最近、よく睡眠を欲しているヴィロフォルティは、悪夢より目覚めた。
死なず、飢えず、眠りも必要ないはずなのに、これだけは彼を『人らしく』みせている。
一人は辺りを徹底的に喰らい、壊し、自分も辺りを喰らいながらも何かを守っている。
もう一人の自分と、人であれ無機物であれ、辺りを食い合いながら、最後には互いを相食む。
それを自分の視点で、同時に見せられるのだ。
何とも奇妙で、後味の悪い話だった。それが眠りを欲するようになって、毎回だ。
それに今日は何か胸騒ぎがする。
思考の隅に何かが引っかかり、それを無視するのは危険な気がする。
『繭』から出て、装備を調え、地階より屋敷の外に出てみれば、まだ日の昇らぬ空は朱色と焼けている。今日は雨になるだろう。
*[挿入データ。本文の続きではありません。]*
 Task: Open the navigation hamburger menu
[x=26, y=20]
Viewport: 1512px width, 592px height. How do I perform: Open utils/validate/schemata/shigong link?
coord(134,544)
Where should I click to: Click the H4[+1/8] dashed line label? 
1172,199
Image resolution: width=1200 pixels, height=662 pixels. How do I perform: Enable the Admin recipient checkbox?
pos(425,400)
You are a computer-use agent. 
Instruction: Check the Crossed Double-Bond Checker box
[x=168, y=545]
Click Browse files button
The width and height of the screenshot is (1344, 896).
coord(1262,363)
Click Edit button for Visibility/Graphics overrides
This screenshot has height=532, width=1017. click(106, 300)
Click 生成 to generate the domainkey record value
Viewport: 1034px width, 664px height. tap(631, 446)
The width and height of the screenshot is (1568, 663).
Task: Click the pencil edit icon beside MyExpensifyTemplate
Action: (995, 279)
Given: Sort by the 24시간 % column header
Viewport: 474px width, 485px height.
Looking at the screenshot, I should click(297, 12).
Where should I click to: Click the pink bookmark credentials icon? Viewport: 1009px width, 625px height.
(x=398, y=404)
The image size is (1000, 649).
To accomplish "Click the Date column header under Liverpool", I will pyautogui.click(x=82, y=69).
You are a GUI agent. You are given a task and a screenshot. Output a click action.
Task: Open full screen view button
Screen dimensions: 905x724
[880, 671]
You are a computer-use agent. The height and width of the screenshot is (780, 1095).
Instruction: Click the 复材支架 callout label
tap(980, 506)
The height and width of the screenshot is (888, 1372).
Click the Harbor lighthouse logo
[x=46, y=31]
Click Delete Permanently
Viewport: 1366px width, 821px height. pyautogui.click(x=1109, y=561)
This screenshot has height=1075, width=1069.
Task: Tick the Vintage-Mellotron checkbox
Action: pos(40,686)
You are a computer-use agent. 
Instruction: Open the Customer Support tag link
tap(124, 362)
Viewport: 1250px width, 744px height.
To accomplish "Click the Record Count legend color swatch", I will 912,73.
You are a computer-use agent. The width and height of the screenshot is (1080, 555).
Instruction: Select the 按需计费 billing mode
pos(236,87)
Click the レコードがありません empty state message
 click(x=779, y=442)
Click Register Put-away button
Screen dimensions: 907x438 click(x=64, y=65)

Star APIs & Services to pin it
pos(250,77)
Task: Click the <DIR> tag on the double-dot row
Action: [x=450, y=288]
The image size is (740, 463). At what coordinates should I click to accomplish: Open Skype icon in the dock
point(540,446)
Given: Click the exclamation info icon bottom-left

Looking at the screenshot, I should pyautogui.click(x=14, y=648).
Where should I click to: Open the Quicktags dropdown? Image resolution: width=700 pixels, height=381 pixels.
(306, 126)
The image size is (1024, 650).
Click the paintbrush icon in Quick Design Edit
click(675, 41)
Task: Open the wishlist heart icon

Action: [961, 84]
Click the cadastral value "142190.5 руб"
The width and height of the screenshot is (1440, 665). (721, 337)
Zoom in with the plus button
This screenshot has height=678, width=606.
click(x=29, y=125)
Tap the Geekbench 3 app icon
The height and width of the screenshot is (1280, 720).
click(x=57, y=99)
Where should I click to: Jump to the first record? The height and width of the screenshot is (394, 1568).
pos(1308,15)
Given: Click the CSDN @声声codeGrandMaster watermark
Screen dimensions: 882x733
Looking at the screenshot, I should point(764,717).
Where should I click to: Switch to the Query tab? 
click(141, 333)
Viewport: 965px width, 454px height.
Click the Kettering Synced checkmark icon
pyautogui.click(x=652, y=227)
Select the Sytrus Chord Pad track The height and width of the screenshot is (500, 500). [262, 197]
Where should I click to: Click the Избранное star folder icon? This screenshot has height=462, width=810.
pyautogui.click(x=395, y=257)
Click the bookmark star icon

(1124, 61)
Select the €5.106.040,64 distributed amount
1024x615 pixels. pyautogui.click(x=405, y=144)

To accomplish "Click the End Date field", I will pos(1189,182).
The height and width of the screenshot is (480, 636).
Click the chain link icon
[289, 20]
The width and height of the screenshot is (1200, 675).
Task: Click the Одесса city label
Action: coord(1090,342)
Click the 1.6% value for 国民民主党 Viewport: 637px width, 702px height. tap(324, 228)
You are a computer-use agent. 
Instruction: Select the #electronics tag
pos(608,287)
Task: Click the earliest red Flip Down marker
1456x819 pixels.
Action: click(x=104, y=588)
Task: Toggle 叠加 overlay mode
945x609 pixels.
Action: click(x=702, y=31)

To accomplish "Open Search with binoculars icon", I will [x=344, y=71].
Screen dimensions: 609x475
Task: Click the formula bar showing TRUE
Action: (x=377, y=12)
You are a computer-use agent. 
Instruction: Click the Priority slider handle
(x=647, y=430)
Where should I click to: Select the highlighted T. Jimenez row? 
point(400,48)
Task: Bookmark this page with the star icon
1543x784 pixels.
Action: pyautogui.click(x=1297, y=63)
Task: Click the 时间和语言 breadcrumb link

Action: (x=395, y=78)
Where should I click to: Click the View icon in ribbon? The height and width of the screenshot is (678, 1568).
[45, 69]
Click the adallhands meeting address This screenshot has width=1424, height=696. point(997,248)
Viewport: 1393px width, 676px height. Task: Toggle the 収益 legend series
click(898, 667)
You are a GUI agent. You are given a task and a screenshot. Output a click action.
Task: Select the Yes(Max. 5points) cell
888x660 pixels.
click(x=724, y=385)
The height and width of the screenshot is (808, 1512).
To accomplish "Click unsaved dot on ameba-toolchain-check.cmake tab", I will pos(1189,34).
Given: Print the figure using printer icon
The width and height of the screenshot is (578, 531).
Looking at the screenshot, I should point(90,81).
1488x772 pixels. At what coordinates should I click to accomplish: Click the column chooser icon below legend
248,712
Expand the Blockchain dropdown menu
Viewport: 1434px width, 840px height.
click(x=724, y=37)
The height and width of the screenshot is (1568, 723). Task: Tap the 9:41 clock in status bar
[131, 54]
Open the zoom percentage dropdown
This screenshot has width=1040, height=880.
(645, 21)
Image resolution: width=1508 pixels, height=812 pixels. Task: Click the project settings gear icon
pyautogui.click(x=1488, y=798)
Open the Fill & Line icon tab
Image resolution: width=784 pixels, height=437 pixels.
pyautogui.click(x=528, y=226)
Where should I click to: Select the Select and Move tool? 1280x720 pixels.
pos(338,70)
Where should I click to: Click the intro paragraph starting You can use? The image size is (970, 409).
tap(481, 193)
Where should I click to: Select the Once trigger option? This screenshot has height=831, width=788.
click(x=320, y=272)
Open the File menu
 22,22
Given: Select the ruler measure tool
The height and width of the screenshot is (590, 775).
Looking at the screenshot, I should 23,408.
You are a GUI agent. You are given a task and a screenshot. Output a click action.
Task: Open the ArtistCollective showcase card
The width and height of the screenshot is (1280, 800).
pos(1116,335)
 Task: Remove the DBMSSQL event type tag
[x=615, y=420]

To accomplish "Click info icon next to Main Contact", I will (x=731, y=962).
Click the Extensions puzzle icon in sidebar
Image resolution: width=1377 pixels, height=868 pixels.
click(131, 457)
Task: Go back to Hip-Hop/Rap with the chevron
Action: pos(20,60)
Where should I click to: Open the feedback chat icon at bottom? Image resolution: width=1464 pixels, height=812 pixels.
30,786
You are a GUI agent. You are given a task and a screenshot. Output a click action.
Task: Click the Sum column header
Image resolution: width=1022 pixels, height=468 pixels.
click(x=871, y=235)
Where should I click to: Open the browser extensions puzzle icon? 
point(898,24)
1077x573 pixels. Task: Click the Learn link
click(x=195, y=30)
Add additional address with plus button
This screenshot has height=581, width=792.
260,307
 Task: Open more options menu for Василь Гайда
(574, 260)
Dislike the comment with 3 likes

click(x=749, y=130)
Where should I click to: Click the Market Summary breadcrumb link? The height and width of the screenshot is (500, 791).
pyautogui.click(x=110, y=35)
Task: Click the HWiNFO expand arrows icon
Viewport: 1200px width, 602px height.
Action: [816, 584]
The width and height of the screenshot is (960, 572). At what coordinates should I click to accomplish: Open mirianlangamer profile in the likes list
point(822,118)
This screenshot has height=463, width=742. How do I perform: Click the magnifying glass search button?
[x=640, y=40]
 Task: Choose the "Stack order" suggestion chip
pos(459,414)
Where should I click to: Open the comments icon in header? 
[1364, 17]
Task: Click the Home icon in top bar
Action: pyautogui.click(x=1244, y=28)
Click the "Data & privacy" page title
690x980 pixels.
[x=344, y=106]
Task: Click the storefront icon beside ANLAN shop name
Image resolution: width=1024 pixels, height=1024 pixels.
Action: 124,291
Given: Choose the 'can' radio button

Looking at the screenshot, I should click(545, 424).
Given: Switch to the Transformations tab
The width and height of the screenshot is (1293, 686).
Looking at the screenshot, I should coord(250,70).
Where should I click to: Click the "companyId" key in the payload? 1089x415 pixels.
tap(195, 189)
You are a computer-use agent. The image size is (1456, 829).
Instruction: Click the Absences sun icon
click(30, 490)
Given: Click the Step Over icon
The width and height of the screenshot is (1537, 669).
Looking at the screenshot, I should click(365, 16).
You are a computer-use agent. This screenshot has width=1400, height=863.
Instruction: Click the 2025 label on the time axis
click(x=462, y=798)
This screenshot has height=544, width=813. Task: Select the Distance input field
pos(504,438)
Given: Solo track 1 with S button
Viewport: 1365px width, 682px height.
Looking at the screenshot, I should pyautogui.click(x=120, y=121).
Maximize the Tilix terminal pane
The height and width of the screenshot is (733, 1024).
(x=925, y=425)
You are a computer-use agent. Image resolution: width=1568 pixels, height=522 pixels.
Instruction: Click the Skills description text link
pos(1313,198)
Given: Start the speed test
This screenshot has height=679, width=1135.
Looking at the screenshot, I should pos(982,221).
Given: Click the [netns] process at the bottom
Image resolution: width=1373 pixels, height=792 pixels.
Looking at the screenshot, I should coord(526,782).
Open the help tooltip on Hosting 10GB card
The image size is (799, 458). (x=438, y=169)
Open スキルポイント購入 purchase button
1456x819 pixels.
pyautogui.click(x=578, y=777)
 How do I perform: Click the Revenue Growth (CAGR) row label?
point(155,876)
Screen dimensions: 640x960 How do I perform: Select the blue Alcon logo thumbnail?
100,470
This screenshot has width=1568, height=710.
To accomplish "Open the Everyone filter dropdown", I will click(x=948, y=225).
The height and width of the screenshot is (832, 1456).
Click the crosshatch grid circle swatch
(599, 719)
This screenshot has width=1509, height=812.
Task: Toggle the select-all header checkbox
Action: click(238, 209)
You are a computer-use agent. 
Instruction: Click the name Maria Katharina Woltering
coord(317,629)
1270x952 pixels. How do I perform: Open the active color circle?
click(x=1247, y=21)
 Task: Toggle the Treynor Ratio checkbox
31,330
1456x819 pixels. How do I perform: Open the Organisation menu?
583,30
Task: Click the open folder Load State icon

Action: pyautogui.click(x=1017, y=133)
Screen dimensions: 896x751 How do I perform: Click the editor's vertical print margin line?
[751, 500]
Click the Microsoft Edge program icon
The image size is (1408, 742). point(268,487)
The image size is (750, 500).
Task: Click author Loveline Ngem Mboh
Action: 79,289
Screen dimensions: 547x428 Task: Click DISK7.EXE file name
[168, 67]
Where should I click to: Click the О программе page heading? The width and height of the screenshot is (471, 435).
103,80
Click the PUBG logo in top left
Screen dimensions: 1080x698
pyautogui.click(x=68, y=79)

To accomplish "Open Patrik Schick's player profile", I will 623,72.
日の出の向かい側を見れば、雲が厚くかかり、未だ夜の様相を呈している。
遠目に見える山は、朝焼けを受けてこれもまた、朱色に燃えている。
引っかかる何かを抱えたまま、庭に出てみれば、何も無い広い芝生と遠目に生け垣がある。
朱色の空と緑の芝生。
他には何も無いはずなのに、ヴィロフォルティの左腕は、知らずに剣に伸びている。
芝生の上を歩けば、朝露がその足を濡らし、緑の香りが鼻に香る。
そこに僅かにある、焼ける匂い。
ヴィロフォルティは即座に龍化した。
龍眼と化したその瞳にも、変化は無い。故に、怪しい。何もなさ過ぎる。
羽虫は?鳥は?地虫の気配は?
龍の知覚は更に研ぎ澄まされ、草木の匂いに、酸に焼かれた何かの匂いが明確になる。
そして後ろに、三つの気配。
感じ慣れたそれに動揺する事は無いが、胸騒ぎは危機感へと変わってゆく。
「フィニス、いますぐm「お兄ちゃん、今回の試練だよ。」」
その声に振り返れば、いつもは居ることの無い、妹の姿がある。
そこで彼の焦燥感は最大化する。フィニスとアローズィの二人がいれば、この異常に対応するだろう。
しかし、妹は?
「ヴィー。今度の試練はあたし達も危ないわ。それ以外はいつも通り。我が身は何とでもするけど、妹は違うわよ。」
引き継ぐように、アローズィは言う。
「この度の敵は貴方様の想像を超えてくるでしょう。今のままで勝てるかどうか。死力を尽くし、自分の限界を知って尚、それを超えて戦う必要があります。」
「さあ、ヴィー、ヴィロフォルティ。あたし達を守って。」
その言葉と共に、空気が変わる。朱色の空は暗く陰り、重い黒雲がその光を遮り始める。
魔方陣が6つ。現れるは6体の龍人。
が、様子がおかしい。ふらふらと姿勢が安定しない5体。そして小箱を掲げる1体。
更に、5体には龍人形態にあるべき翼が、歪な非対称の翼となっている。
それはコウモリのような皮膜にして、至る所が焼け爛れている。
一際目を引くのは、その体だった。腕や足には突起が生え、それがかすかに動いているのが解る。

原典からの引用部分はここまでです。